Então temos mais um famoso jogador de futebol aparecendo nas manchetes não por algo que aconteceu dentro dos gramados, mas pelas noitadas afora. Claro que não vamos nos juntar aos milhões que estão dando suas opiniões sobre quem é culpado ou inocente, mas o tema é interessante e, não, isso não acontece apenas a celebridades: só não tem a mesma repercussão na mídia, mas tem um monte de machos alfa se enrolando por aí.
É que estamos passando por duas grandes modificações paralelas, intensas e profundas, seja no que se considera comportamento culturalmente adequado, seja nas relações culturais de poder entre homens e mulheres. Desde os primórdios da Humanidade, a mudança permanente é a marca desses dois elementos. Não é tanto a instabilidade que surpreende, mas a velocidade e o fato de que a sociedade, pelo mundo todo, estar implementando isso pela via do Direito Penal.
Certas condutas que poucos anos atrás eram o padrão não apenas deixaram de ser aceitas, mas se tornaram crimes. E isso de dizer que não são mais apropriadas é muito relativo, porque não apenas continuam muito frequentes por parte dos homens, mas também permanecem endossadas por um número significativo de mulheres.
Alterações nos códigos de conduta geralmente demandam três ou mais gerações, pois quem viu algo ser praticado quando era criança tende a repeti-lo na idade adulta, que é a fase de vida mais longa. Só depois desse processo é que a insistência em certas práticas costuma ser criminalizada. Não é o caso.
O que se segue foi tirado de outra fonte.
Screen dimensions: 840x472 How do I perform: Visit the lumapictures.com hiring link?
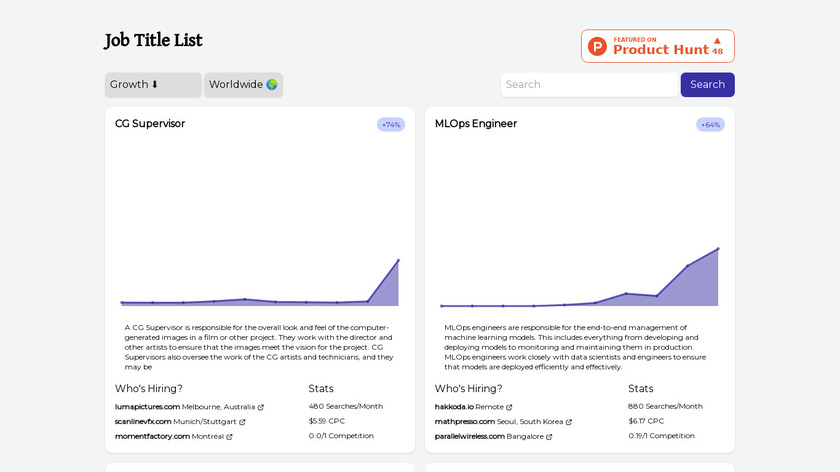(148, 407)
Aquilo que era o cotidiano dos adultos maduros ainda está no mindset de adultos jovens e em germe nos adolescentes simplesmente virou um crime hediondo.
Se olharmos para as estatísticas de estupro, vai parecer que essa modalidade de violência explodiu quando podemos nos arriscar a dizer que ela até diminuiu. O que foi extremamente ampliado foi o próprio conceito de estupro, ao passo que nem se falava em assédio sexual duas décadas atrás. Além disso, a disposição para denunciar aumentou muito e as brumas em torno do tema estão se desvanecendo.
Alguém pode sustentar que há acusações abusivas e até fraudulentas, mas essa discussão cabe aos advogados de cada acusado. Também podemos questionar se é correto forçar mudanças culturais empregando o Direito Penal, mas esse é um processo civilizatório que está ocorrendo em todo o Ocidente.
É muito difícil, está claro, deixar de proceder de um certo modo para quem viveu um período no qual ele era perfeitamente normal – não apenas tolerado como exceção, mas realmente o padrão médio. O certo e o errado, os limites do permitido, do proibido e do crime são bastante confusos e inclusive os julgadores estão tateando, pois eles também estão sendo surpreendidos pela velocidade e pela intensidade da troca de critérios.
Em resumo, não pense que isso acontece apenas com as famosidades. Amanhã pode ser qualquer um de nós enfrentando os tribunais sem achar que fez nada de anormal. E não tem manual de instruções. As fronteiras entre o crime e o comportamento sexual aceito estão próximas demais, fluidas demais. Em tempo de murici, cada um cuida de si.